The training data, such as categorized MRI scans or product purchase and browsing histories, is fed into an embedding model, and the resulting vectors are encrypted with a specific key. Optionally, the encryption can be made one-way so the vectors can’t be decrypted.
That training data can then be shared with a vendor or another third party who can use it to build models. These models contain encrypted data and can only be queried with the proper key. Without the proper key, they output garbage. Data scientists building the models can’t read or invert the training data in a meaningful way, but with encrypted test data, they can validate the accuracy of the models they build.
When models are built this way, using encrypted vector embeddings as the training data, they can be shipped to more places, such as the edge. Vendors can make models for customers without the customer risking data loss. Hospitals can share information without violating health privacy laws. Data sovereignty and residency laws can be respected even through the model training and experimentation phase. Almost any use case where the training data is sensitive, the input can be modeled as an embedding, and the model is built from scratch can build in privacy.
Updated Clauses
Companies can allow, or even encourage, the use of privacy-preserving, security-forward AI by tweaking their legal clauses a bit. For example, the confidentiality provision might become:
Vendor shall not input, upload, transmit, or otherwise disclose any Confidential Information to any artificial intelligence system, large language model, machine learning tool, or similar automated system (“AI System”) unless such data is fully protected using an approved data cloaking or encryption technology, such as IronCore Labs’ Cloaked AI, or another method expressly authorized in writing by [Company Name].

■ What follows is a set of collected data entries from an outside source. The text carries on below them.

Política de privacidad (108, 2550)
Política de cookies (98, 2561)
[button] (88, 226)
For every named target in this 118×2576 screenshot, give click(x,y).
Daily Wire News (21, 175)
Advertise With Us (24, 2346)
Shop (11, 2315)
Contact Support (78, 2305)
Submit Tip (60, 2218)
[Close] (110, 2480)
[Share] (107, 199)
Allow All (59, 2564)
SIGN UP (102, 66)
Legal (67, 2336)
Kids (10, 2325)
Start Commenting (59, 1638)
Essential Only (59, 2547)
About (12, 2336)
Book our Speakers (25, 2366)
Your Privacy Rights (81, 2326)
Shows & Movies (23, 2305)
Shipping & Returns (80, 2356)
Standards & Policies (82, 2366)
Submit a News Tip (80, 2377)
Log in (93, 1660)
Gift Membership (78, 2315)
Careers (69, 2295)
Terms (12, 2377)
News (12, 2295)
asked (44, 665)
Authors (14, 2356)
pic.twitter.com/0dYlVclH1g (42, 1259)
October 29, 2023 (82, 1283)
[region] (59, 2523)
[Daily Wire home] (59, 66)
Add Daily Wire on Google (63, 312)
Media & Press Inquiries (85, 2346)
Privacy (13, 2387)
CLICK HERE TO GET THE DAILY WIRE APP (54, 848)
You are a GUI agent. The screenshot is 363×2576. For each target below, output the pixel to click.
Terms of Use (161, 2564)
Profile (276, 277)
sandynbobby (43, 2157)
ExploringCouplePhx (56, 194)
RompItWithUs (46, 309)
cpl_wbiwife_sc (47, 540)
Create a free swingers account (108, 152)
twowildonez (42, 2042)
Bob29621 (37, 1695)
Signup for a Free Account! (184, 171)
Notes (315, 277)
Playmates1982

And for that clause that governed the use of data for training AI models, it could be modified to read instead:
2.1. Vendor shall ensure that any approved AI System used in connection with the Services: (a) does not train on, retain, or reuse [Company Name]’s Confidential Information, except where such training occurs exclusively on cloaked, encrypted, or otherwise cryptographically protected data rendered incapable of revealing the underlying Confidential Information, through technology such as IronCore’s Cloaked AI or equivalent; (b) processes only cloaked, encrypted, or pseudonymized data, incapable of revealing underlying confidential content, whether during training, inference, or output generation; …
Additionally, the security section of any agreements should be expanded to cover the use of confidential information in AI systems:
Vendor shall implement and maintain appropriate technical and organizational measures to protect Confidential Information from unauthorized access, use, or disclosure, including when processed by AI Systems.
…
- Vendor shall maintain and demonstrate a data protection architecture that prevents Confidential Information from being exposed in plain text to any AI System or third party.
- Vendor shall use only approved encryption or data cloaking technologies, such as IronCore Labs’ Cloaked AI, to safeguard Confidential Information before any AI or vector database interaction.
- All encryption keys or decryption capabilities must remain under the exclusive control of Vendor and/or [Company Name], and not any third-party AI provider.
The Result
Privacy-preserving technology in AI workflows can be a huge boon for companies looking to build AI models or leverage customer or user data in AI systems without introducing security or privacy risks to that data. Any company in a position to build AI models or implement RAG workflows, but whose customers are wary of using their data in these AI systems, can build with privacy in mind and push back on legal requirements that forbid AI training, suggesting alternative ones that get to the heart of the issue and protect confidential information.